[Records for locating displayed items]
- - - - -

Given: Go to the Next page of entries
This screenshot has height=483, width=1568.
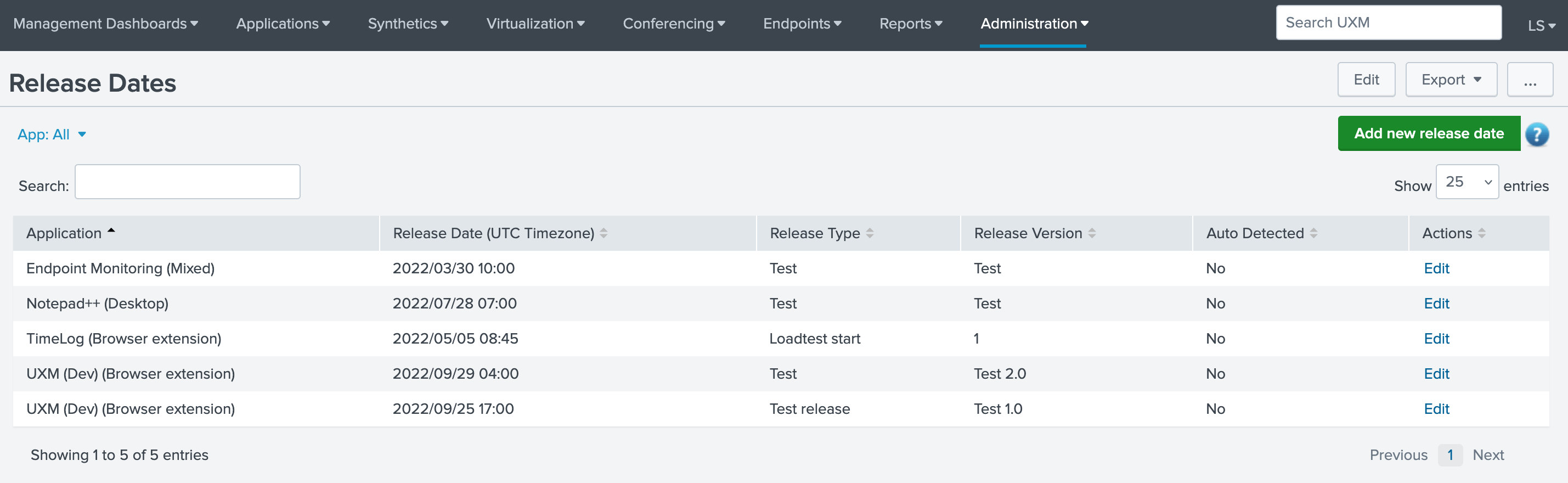Looking at the screenshot, I should point(1488,455).
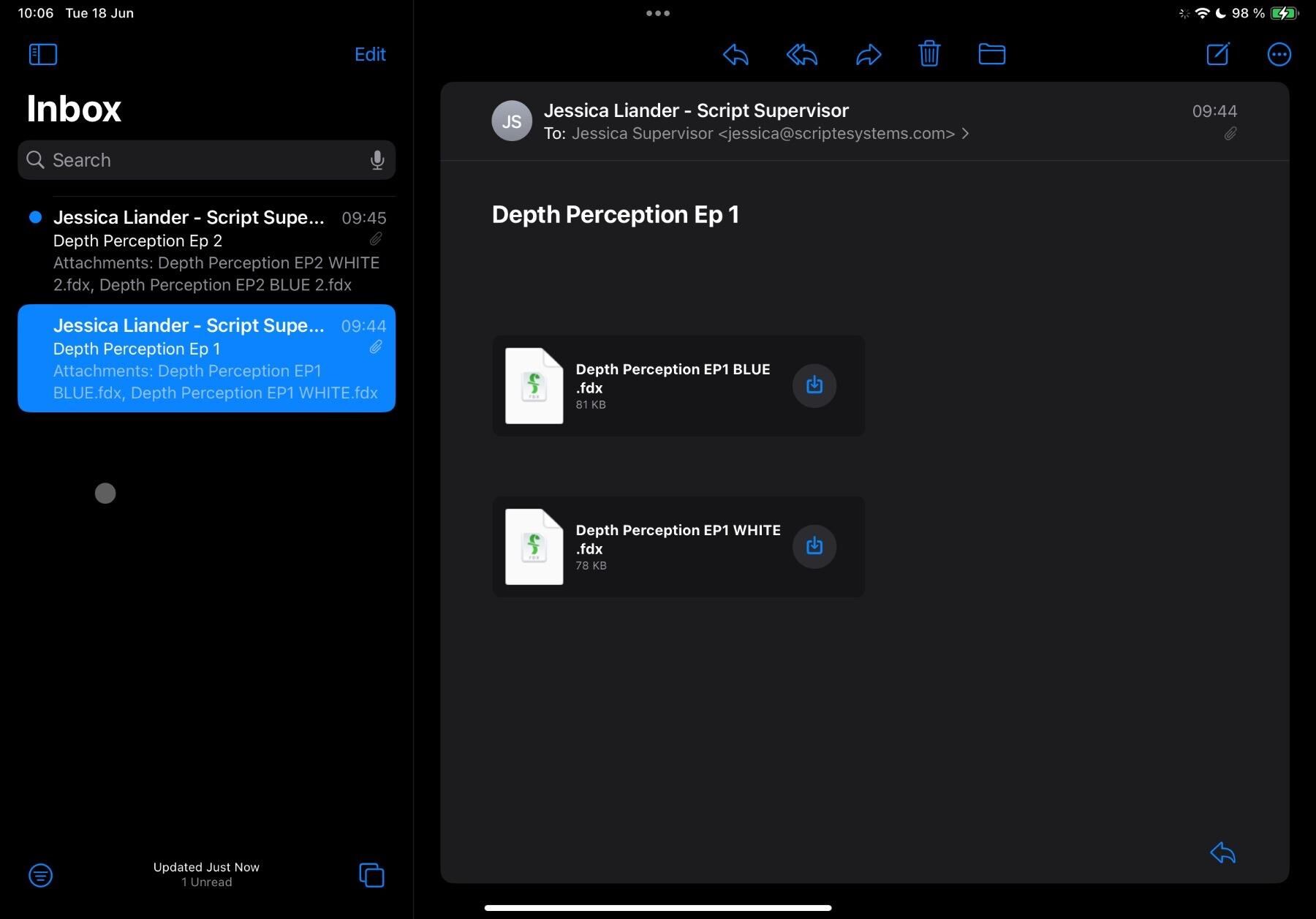1316x919 pixels.
Task: Tap Edit in the Inbox header
Action: click(x=370, y=54)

- - - - -

▸ **Stated problem**:
Rewrite every line of the material above, replacing "entries" with "results" and changing nothing else. Leave the pictures out of your version.

▸ **Task output**:
Given: Go to the Next page of results
This screenshot has height=483, width=1568.
Looking at the screenshot, I should point(1488,455).
1316x919 pixels.
Task: Tap Edit in the Inbox header
Action: click(x=370, y=54)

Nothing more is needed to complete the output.